Independent of the findings of the NIPCC reports, the confidence of campaigners such as 350.org is irrational. Uncertainty is inherent to all science, especially one as immature and complicated as climate change. And considering what’s at stake -- a human-induced eco-collapse if alarmists are correct, or, if skeptics are right, a waste of trillions of dollars and a loss of millions of jobs -- properly assessing the probabilities of alternative scenarios is critically important to public policy decision-making.
We take uncertainties into account all the time when we make decisions in other fields. In assessing the value of life insurance, for example, both buyer and seller must assess risk. If they knew for sure that a person was about to die, no company would underwrite a life insurance policy for that individual. If it was certain that the insuree would live to 100, then there would be little need for life insurance at all. Deciding how much to invest in insurance versus our other expenses is a risk management exercise. We must admit that we do not know the future, while having the courage to make decisions based on an assessment of the evidence we do have.
Yet, in formulating public policy on climate change, our leaders gloss over the uncertainties and close the door to evidence that does not fit the alarmist agenda. Anyone, no matter how qualified, who questions this approach is shunned as a "denier."
So even in countries that can least afford it, governments spend vast sums to reduce emissions and encourage "green" energy sources. Rather than concentrating on activities we know will yield real benefits -- helping the poor adapt to natural climate variability and take advantage of inexpensive fossil fuel resources -- politicians trumpet speculative plans to regulate our planet’s climate. "We must limit global warming to two degrees," is their battle cry, as if we had a global thermostat.
Consequently, of the $1 billion spent worldwide every day on climate finance, 94% goes to mitigation, trying to control future climate (re: the San Francisco-based Climate Policy Initiative [CPI]). Only 6% is dedicated to adaptation. Astonishingly, in developing countries, even less, an abysmal 5%, goes to adaptation. We are valuing the security of people yet to be born more than those suffering today.
This could make sense if we were confident that human-caused climate Armageddon lay just ahead. Millions of people would be left to suffer and die today to save billions in the future.
But as the degree of certainty that a particular climate policy will significantly benefit future generations diminishes, today’s adaptation to mitigation funding ratio becomes less and less rational. Finally, if we knew that a human-induced climate crisis was not in the cards, then it would be easy to justify that no money be devoted to mitigation at all.
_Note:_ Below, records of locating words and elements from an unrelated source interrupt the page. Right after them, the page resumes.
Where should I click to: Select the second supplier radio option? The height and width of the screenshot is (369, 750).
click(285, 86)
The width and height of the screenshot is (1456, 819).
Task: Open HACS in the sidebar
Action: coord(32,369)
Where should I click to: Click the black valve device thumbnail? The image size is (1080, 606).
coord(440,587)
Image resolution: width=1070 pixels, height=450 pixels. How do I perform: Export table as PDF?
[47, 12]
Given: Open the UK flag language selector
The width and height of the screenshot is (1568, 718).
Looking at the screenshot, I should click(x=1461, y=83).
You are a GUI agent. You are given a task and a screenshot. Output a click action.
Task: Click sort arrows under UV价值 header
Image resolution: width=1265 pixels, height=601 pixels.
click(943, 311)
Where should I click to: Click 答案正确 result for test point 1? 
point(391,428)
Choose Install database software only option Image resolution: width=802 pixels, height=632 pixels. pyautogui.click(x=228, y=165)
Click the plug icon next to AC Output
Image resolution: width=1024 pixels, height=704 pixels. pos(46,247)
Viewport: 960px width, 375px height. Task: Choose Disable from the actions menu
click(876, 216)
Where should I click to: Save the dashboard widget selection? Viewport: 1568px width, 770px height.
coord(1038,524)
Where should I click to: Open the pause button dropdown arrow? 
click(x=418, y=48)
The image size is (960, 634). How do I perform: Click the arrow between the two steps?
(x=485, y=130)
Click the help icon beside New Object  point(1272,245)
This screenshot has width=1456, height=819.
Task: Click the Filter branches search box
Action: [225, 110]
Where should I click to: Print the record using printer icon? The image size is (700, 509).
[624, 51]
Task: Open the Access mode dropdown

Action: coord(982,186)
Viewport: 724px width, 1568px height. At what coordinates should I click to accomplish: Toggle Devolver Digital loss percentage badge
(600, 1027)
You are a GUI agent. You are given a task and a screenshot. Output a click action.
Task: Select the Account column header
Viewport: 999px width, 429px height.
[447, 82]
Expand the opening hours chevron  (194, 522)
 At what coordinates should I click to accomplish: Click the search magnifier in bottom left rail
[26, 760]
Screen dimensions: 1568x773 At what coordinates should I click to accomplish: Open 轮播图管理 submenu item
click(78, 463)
Aside from "no regrets" policies to conserve energy and reduce pollution where it is a problem, all climate finance could then safely be devoted to helping vulnerable societies adapt to climate variability and funding research so that someday we may be able to meaningfully forecast future climate.
So the climate debate should be focused on trying to answer one simple question: how likely is it that a man-made climate crisis lies ahead?
To help them gather the evidence needed to answer this question, governments must convene open, unbiased hearings into the current state of the science, arranging that experts on all sides of the debate testify. Only then will they be able to conduct the risk management necessary to balance the known needs of those suffering today with the possible problems to be faced by future generations.
When the crusade to stop climate change finally collapses, the environmental movement will be disgraced, and their non-climate related causes will also no longer be taken seriously. This, not hypothetical future climate states, is what should most concern today’s environmentalists. Its time they kicked climate campaigners off the stage.